I'm a relatively new brewer, but I'm wiling to give a description of what solubility and colloids are. For the sake of simplicity, I'll assume water is the solvent.
From a practical sense, a substance is soluble if water will form a hydration shell around it. At a molecular level, this usually occurs because there are enough polar sites which are able to hydrogen bond with water. Things like carbohydrates, most proteins, and ions are all soluble to varying degrees in water. Most lipids are generally insoluble in water due to their relative lack of polar groups.
I'm not really going to try and get into a detailed discussion on the physics of what really drives solvation, because it requires a rather subtle and complicated discussion of entropy and how it relates to the Gibbs free energy of a particular reaction. Suffice to say that, if the most energetically favorable configuration for a compound in the solution is to be surrounded by a bunch of H2O molecules, then that is what will occur. Solubility for a molecule is, in general, a function of several variables, temperature being one of them.
As to the discussion of whether a mixture of beer and yeast is a solution or a colloid, I would submit that it is neither. One of the defining characteristics of a colloid is that it doesn't settle, so by inspection we can see that is clearly not the case here. I suppose that one could make try to make the case for yeast to be dissolved in water, but that also doesn't explain the fact that eventually, the yeast will form a layer at the bottom of the container.
It's probably most accurate to look at the yeast / beer mixture as a suspension. The insoluble yeast cells appear to be dissolved because one can't seem them without a microscope. However, given a constant temperature, no turbulence or convection in the fluid, and eventually, the cells will sediment. You can see this phenomenon with liquid yeast vials as well as the carboy after a week or two of fermentation. The reason that the yeast cake hardens like a previous poster mentioned is probably because water molecules trapped in the yeast cake eventually escape, although that is just a guess. Also, keep in mind that there is 5 gallons of dense liquid on top of it, so after a while, the force of the fluid above it compresses the yeast cake into a rather compact state.

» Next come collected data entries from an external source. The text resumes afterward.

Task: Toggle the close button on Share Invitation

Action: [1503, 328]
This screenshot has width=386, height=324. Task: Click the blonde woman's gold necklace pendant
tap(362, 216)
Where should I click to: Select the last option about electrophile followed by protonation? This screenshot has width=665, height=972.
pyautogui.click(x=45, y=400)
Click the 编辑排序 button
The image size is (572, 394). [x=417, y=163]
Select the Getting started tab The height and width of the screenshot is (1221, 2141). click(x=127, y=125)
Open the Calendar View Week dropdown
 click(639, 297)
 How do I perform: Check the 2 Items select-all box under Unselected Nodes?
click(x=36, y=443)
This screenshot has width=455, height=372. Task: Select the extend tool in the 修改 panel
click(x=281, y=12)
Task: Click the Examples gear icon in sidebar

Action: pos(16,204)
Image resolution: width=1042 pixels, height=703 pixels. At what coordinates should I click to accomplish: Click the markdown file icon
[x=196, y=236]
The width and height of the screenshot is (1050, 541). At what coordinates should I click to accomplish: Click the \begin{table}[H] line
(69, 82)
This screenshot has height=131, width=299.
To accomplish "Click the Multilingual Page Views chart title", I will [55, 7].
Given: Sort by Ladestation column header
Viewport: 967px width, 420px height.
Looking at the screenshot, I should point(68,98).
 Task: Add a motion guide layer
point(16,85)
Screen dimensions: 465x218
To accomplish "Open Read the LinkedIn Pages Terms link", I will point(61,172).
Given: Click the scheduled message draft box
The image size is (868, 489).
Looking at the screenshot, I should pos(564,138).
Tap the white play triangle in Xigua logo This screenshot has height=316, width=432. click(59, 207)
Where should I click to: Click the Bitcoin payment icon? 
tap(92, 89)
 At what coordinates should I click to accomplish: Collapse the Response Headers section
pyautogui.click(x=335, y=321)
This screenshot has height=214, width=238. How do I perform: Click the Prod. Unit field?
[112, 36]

Another example of this is blood. Blood is a suspension of erythrocytes (red blood cells), leukocytes (white blood cells), and platelets into which proteins and other macromolecules have been dissolved. If you take blood and put it in a centrifuge (or let it sit a long, long time), it will form three primary layers: the hematocrit (the red part), the buffy coat (the white part), and the plasma, which is the straw-colored solution that remains on top. Note that, during centrifugation, the red blood cells get pulled out of suspension, but the layer of dissolved substances (mostly proteins) remains a solution. The same thing happens to beer, it just doesn't need a centrifuge to get all of the particles to drop out of suspension.
I'm going to lean over the plate here and proffer a hypothesis on cold crashing. My suspicion is that cold crashing beer accomplishes the same thing that centrifugation does for blood, which is namely to separate the insoluble particles (yeast, particulates, etc.) from the rest of the solution. The drop in temperature probably aids in this by reducing the overall kinetic energy of the molecules in the liquid and accelerating the rate at which particles drop out of suspension. I think that if one were to allow the beer to sit for an exceedingly long time, maybe a year, the result would be the same - as far as the suspension goes. No doubt the taste would be affected, which probably explains why cold crashing is practiced.
One final thought - as a previous poster mentioned, solubility is also a function of temperature. So, in addition to accelerating the rate that particles drop out of suspension, it's entirely possible that dissolved proteins, sugars, and other soluble compounds would also be forced out of solution as well. So, it wouldn't surprise me to find that, after cold crashing, the yeast cake has all sorts of soluble bits in it as well.